La selección española de baloncesto levita desde hace tiempo con la copa de vino en la mano y la fragancia de las rosas alrededor. Se ha ganado esa condición por calidad, espíritu colectivo y gen para competir.
VMT -11:20:16 - 15/08/2008
La misma que provoca envidia en los desheredados, ambiciosos por obtener siquiera un trocito de hedonismo. Y claro, el placer y la angustia se entienden como antónimos. España, habituada a viajar con lacayos, lleva de mala manera eso de servir los canapés. 65 minutos de sufrimiento -todo el encuentro contra China y el primer tiempo frente a Alemania- son excesivos para un equipo acostumbrado a dictar las leyes que debe cumplir el resto.
Así que el conjunto de Aíto necesitaba un golpe de efecto literario, cinematográfico o deportivo para recobrar las sensaciones momentáneamente perdidas. Y lo disfrutó en un minuto de oro, el primero a la vuelta de los vestuarios.
En realidad, 57 segundos que fueron un compendio de su capacidad natural para la destrucción ajena.
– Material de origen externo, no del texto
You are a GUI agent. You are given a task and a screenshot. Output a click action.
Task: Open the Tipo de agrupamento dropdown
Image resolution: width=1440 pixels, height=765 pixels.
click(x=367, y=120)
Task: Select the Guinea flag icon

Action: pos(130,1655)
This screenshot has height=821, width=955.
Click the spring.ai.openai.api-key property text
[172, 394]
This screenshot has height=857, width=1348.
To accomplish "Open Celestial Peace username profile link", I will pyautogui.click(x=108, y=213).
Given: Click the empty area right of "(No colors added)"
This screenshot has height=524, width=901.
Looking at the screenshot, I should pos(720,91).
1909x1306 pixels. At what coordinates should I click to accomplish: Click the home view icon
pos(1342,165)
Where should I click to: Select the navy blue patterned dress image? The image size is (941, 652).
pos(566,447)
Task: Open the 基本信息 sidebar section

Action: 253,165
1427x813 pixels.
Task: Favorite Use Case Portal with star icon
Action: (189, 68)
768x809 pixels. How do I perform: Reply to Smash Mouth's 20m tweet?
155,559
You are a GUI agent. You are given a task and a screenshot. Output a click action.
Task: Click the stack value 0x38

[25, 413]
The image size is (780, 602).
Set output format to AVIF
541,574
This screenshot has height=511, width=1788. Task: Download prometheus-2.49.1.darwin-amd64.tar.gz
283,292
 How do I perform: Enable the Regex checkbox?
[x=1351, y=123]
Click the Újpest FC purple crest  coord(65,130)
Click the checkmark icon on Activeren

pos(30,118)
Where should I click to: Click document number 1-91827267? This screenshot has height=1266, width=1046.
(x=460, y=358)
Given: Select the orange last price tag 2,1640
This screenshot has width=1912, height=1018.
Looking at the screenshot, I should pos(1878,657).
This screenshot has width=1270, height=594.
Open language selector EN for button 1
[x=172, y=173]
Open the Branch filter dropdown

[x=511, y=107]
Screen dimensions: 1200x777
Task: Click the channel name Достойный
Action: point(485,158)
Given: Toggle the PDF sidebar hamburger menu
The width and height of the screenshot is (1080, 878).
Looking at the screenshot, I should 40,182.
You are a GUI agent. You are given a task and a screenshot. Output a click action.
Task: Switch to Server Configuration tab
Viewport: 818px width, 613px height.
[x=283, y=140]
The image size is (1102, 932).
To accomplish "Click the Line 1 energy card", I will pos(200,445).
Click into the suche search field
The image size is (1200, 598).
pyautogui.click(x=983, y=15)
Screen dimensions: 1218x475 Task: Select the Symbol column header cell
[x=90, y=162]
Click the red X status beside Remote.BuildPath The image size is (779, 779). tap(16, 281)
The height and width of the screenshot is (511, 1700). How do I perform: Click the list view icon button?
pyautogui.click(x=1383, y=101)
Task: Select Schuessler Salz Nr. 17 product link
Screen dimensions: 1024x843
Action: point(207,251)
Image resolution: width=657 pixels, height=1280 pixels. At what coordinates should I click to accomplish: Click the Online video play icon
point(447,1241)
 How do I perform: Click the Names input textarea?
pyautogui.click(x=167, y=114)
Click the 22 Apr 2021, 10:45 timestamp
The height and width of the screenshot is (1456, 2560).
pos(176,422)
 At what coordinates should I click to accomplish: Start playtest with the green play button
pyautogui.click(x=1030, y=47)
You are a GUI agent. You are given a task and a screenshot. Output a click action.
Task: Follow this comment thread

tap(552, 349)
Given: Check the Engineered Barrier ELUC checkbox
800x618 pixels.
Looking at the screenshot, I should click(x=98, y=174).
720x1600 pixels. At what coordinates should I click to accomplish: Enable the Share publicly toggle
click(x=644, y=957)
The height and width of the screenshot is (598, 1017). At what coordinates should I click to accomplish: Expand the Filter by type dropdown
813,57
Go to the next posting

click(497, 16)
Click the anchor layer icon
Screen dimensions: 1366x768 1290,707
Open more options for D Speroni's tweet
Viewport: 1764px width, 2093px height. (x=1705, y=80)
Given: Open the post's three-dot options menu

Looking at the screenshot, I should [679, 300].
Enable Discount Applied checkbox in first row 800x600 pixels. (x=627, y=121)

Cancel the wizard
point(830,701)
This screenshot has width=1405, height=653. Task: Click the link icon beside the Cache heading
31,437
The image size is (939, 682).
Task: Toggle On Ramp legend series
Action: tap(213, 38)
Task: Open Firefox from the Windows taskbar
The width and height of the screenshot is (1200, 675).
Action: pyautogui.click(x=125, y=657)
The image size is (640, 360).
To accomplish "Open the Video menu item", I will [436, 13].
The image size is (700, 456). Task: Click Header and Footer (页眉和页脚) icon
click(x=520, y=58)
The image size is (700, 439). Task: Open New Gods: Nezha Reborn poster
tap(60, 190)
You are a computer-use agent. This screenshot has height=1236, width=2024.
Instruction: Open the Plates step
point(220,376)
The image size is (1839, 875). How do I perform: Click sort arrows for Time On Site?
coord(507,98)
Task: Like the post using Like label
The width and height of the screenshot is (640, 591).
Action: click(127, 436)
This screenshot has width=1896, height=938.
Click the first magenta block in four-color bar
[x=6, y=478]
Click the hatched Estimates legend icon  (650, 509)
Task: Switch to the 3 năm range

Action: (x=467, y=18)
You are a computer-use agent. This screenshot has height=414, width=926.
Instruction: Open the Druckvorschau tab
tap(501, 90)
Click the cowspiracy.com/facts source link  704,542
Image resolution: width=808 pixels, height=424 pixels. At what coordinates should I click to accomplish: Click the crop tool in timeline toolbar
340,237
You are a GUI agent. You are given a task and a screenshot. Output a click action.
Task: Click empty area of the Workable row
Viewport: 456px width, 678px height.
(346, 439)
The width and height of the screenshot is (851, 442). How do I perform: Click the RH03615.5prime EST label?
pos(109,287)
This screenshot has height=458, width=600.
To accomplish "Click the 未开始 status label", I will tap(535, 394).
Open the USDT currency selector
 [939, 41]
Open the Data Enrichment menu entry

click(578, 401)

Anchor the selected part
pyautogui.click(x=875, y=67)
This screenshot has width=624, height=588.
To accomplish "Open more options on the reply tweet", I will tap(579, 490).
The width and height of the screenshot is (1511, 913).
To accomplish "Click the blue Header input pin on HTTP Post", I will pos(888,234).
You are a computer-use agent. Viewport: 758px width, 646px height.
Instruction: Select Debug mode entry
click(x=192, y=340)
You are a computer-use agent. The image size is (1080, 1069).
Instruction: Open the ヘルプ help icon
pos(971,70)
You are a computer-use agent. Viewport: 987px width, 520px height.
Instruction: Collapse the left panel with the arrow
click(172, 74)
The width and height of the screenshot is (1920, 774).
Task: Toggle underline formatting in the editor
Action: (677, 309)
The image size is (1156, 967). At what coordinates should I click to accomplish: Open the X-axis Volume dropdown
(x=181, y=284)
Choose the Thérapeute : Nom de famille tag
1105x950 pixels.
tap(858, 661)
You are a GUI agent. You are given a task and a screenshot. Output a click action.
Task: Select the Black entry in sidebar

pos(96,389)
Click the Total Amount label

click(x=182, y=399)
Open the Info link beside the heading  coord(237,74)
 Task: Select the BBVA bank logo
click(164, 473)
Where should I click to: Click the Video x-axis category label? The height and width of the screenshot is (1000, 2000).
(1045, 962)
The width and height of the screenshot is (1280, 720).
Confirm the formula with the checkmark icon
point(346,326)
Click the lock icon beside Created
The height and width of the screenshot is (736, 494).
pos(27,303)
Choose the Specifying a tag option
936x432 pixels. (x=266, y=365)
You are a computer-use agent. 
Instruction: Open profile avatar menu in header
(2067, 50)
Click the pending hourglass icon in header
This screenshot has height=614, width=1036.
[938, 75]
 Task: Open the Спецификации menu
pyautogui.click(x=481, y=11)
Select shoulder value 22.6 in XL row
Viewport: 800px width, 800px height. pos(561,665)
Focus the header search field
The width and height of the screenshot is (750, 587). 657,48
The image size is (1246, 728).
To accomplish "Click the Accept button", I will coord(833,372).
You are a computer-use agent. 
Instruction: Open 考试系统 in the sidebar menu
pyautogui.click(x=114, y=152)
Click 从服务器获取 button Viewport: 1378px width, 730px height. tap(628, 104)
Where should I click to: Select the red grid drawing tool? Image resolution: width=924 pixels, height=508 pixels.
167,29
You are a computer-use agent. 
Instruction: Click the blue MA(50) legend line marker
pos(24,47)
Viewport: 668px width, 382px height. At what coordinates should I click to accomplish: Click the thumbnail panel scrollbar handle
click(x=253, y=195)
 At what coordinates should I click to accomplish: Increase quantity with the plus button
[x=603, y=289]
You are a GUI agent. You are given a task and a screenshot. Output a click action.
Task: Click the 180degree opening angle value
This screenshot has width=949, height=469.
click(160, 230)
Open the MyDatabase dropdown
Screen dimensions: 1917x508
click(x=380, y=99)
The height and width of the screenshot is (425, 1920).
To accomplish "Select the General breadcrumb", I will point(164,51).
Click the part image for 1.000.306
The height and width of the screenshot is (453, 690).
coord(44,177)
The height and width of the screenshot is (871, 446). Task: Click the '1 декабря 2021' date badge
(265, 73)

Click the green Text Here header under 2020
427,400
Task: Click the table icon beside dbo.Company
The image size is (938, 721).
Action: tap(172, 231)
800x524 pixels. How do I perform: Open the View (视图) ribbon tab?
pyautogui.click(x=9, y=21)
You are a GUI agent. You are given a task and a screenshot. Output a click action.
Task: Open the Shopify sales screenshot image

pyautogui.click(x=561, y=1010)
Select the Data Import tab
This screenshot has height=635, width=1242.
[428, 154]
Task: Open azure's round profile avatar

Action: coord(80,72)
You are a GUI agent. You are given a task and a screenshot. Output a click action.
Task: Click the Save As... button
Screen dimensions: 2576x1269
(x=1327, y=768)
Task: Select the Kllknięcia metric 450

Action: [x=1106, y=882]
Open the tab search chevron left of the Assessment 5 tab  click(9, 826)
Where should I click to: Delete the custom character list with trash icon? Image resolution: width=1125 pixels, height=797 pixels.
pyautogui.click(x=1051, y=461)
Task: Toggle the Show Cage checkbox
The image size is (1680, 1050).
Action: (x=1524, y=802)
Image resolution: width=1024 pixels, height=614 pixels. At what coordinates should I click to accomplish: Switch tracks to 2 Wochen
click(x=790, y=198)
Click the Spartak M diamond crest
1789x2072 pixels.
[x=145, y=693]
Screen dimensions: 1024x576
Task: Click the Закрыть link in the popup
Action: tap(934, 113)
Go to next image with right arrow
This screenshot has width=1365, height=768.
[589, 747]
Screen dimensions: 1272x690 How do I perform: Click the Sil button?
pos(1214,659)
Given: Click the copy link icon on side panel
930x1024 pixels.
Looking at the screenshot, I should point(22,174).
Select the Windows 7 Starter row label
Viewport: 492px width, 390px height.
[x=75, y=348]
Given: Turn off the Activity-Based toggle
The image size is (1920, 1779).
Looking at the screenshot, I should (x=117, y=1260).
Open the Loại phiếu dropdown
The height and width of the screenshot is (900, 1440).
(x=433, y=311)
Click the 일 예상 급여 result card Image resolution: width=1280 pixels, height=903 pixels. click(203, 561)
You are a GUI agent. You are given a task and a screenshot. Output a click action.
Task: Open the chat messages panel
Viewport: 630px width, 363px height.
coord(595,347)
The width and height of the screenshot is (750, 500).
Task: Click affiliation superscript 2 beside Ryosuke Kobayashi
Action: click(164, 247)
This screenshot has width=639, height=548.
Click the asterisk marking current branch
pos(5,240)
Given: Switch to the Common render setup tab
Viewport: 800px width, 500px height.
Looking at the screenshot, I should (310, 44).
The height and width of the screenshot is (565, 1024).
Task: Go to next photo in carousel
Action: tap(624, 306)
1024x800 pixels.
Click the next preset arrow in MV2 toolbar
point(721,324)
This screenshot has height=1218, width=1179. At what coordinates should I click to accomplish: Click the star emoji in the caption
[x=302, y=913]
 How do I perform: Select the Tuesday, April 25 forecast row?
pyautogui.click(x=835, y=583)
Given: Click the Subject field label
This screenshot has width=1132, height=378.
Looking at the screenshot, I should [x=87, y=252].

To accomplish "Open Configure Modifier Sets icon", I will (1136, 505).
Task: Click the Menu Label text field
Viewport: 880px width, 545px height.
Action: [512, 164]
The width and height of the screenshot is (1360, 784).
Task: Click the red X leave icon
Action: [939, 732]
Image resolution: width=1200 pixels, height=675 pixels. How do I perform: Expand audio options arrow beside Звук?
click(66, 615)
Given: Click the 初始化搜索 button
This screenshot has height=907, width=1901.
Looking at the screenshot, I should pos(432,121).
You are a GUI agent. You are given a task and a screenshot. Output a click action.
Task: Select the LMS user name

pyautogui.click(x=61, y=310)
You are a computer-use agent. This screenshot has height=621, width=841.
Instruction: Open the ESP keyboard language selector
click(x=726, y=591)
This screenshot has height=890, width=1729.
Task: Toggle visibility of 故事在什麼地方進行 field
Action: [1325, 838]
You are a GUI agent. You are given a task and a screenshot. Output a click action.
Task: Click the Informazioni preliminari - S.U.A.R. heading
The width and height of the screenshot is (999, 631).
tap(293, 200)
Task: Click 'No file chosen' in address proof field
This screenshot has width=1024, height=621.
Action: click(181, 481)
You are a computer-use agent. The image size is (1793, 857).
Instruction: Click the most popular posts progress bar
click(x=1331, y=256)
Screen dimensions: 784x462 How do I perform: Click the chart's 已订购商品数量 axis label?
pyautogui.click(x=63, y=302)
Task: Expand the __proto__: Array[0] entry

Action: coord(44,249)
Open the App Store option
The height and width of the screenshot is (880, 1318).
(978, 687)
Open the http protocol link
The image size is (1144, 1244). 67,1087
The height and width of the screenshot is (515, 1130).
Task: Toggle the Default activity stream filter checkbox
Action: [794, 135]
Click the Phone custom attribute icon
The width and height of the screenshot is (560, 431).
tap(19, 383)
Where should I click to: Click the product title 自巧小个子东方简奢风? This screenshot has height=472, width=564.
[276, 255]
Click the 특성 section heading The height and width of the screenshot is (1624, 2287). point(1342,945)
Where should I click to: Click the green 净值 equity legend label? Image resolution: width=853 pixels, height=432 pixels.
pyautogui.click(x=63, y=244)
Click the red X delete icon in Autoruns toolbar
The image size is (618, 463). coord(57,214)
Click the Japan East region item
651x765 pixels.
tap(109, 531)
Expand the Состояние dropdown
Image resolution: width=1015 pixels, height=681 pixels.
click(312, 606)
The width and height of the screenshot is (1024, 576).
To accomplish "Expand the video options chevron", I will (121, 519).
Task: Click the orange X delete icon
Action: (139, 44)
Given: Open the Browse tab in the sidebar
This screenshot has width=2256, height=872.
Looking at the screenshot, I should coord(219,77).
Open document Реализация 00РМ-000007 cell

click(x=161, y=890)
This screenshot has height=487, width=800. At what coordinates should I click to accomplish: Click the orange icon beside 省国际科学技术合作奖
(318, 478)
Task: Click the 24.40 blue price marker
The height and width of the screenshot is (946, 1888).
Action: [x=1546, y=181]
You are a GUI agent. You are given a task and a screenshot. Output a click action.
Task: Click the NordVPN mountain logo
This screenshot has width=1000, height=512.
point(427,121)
Triple del ayer sólido y resolutivo Mumbrú, canasta y adicional de Ricky, otro robo del "delincuente" juvenil, parcial de 8-0 y 47-36 en el marcador, reverso de aquel 33-36 en contra al borde del descanso. Faltaba una ramita de perejil para decorar el plato y apareció Garbajosa con otro acierto de tres puntos, su argumento olvidado en el baúl de los recuerdos que puede servirle para ingresar realmente en los Juegos Olímpicos.